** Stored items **
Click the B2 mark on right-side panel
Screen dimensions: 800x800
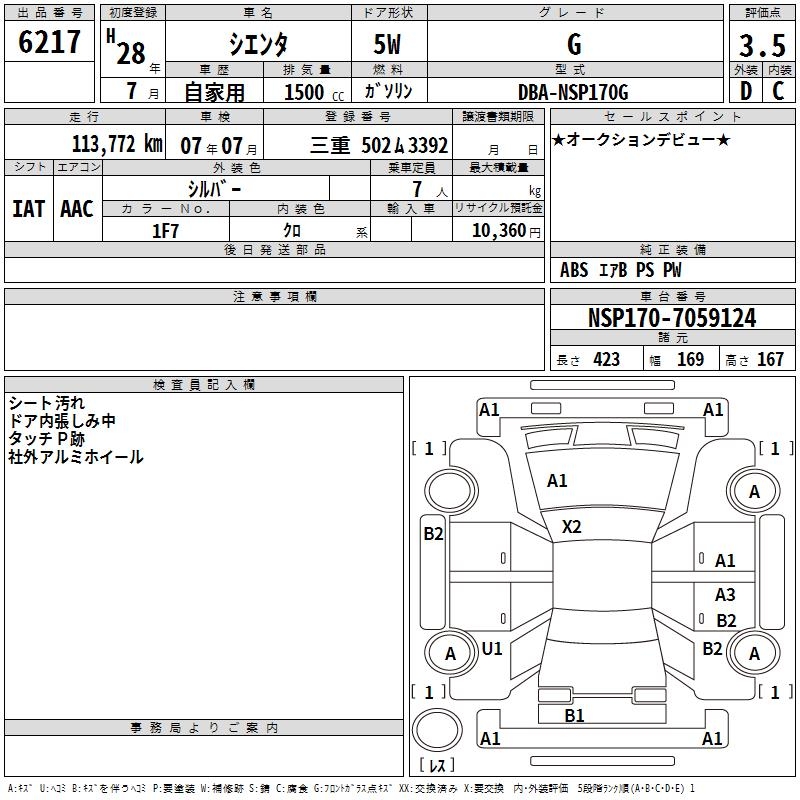pos(433,534)
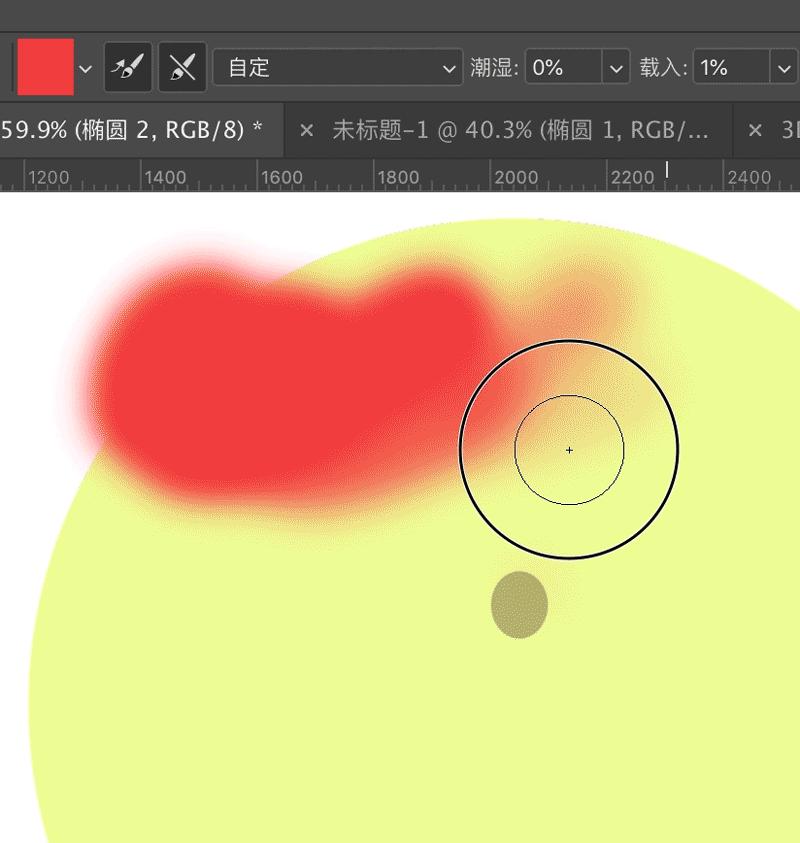Close the rightmost document tab
The width and height of the screenshot is (800, 843).
coord(755,130)
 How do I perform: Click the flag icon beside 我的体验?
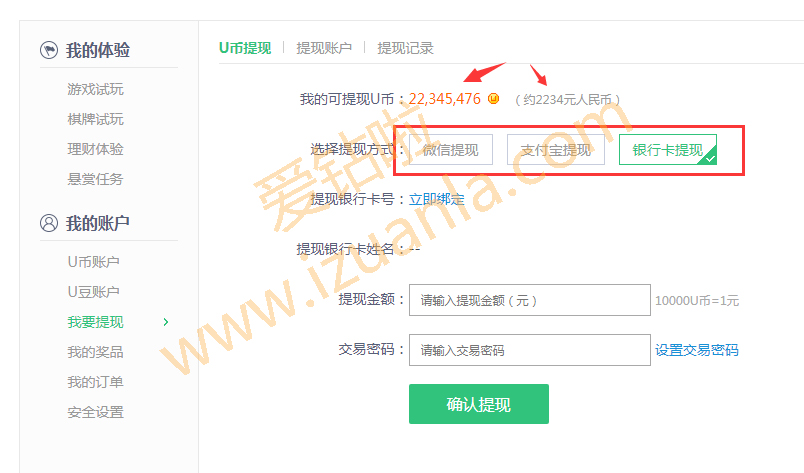(49, 50)
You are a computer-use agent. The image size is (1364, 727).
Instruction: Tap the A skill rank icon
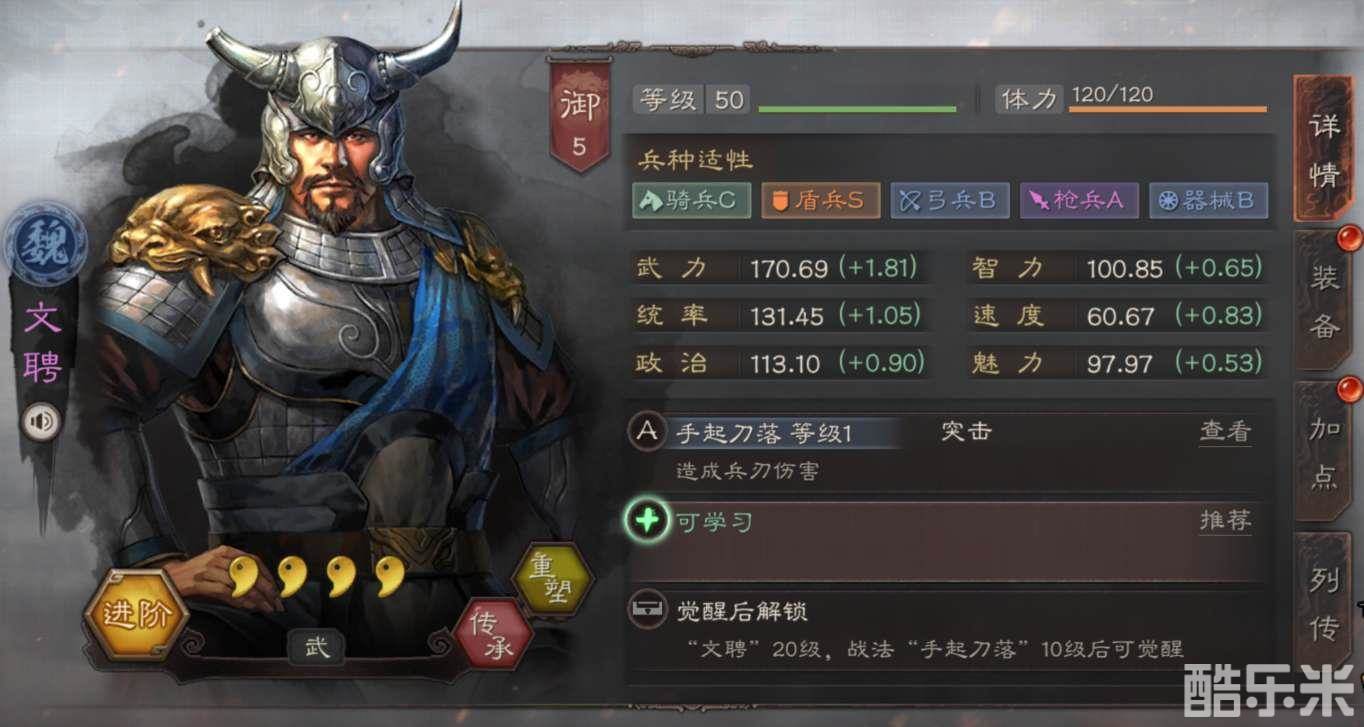pyautogui.click(x=647, y=431)
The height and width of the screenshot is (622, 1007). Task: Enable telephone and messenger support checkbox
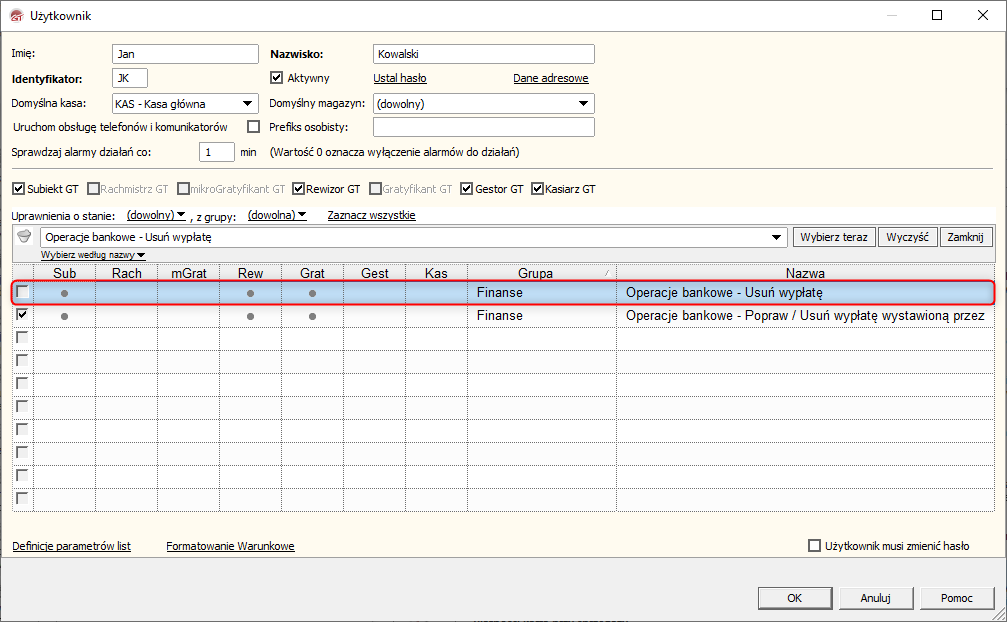point(254,126)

** ABOUT THIS TASK **
Every record above should be set down exactly, with the pictures left out.

** SOLUTION TO THIS PROBLEM **
Click the B2 mark on right-side panel
Screen dimensions: 800x800
pos(433,534)
Close the rightmost document tab
The width and height of the screenshot is (800, 843).
coord(755,130)
 How do I perform: Click the flag icon beside 我的体验?
(49, 50)
You are a computer-use agent. The image size is (1364, 727).
Instruction: Tap the A skill rank icon
pyautogui.click(x=647, y=431)
The height and width of the screenshot is (622, 1007). Task: Enable telephone and messenger support checkbox
point(254,126)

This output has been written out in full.